## [DIRECTIONS]
Change "navbar" to "navigation bar" in the material from the line with "Click Back to Top button" up to and including the line with "Action: (176, 33)", and write out those lines again with everything else left as it is.

[Records for locating described items]

* * *

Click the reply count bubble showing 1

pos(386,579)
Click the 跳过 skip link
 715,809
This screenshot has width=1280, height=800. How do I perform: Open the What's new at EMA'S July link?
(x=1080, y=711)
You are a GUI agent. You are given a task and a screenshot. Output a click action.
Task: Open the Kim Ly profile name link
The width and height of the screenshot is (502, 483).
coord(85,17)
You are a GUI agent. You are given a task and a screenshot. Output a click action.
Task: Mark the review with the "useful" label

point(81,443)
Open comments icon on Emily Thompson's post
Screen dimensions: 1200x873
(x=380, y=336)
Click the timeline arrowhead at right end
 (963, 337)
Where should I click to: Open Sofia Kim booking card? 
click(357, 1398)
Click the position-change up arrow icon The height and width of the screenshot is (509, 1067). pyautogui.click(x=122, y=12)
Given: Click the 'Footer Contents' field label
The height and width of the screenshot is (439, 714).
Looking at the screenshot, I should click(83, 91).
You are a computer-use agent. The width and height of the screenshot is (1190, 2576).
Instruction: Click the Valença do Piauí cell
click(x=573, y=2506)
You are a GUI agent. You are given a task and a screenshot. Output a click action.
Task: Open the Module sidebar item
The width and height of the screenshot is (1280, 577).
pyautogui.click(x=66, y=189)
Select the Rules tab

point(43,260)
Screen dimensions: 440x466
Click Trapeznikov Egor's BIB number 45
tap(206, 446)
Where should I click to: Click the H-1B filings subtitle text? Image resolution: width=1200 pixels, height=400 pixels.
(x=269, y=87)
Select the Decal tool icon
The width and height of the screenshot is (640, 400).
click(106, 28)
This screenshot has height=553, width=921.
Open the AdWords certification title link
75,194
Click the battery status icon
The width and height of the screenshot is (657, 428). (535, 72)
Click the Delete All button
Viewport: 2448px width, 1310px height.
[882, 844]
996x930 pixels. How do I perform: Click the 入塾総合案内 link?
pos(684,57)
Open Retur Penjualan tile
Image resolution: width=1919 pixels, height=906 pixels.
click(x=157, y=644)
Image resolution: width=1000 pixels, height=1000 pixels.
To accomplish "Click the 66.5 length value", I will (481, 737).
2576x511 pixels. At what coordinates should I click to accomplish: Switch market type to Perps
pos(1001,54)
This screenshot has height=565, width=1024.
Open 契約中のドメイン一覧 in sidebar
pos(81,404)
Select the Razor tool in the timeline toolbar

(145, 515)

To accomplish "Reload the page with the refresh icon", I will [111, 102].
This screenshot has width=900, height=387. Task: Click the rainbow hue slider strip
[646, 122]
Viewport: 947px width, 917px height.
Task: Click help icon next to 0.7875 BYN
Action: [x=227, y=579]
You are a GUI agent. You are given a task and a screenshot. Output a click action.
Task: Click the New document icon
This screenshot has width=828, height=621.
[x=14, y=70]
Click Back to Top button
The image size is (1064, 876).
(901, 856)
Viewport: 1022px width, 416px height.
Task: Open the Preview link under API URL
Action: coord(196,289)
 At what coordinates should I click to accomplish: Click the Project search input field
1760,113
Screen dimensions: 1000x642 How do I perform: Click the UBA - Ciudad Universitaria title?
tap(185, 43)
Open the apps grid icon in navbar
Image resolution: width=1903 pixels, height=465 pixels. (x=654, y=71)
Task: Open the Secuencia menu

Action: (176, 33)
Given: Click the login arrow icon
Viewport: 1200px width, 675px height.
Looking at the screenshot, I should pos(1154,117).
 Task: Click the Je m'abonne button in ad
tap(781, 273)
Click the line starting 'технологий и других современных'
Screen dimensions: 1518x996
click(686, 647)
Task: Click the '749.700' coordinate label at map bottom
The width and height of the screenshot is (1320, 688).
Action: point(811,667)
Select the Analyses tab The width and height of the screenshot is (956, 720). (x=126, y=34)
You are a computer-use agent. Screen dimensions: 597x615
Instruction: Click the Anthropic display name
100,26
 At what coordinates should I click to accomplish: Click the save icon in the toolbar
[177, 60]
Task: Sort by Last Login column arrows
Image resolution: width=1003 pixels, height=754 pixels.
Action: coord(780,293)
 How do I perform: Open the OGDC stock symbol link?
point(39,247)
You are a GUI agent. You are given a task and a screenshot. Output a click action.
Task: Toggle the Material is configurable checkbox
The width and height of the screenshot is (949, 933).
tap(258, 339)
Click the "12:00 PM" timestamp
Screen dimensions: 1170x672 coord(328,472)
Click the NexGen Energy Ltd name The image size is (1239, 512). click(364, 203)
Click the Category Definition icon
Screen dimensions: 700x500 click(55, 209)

* * *

## [TASK RESPONSE]
Click Back to Top button
The image size is (1064, 876).
(901, 856)
Viewport: 1022px width, 416px height.
Task: Open the Preview link under API URL
Action: coord(196,289)
 At what coordinates should I click to accomplish: Click the Project search input field
1760,113
Screen dimensions: 1000x642 How do I perform: Click the UBA - Ciudad Universitaria title?
tap(185, 43)
Open the apps grid icon in navigation bar
Image resolution: width=1903 pixels, height=465 pixels. (x=654, y=71)
Task: Open the Secuencia menu

Action: (176, 33)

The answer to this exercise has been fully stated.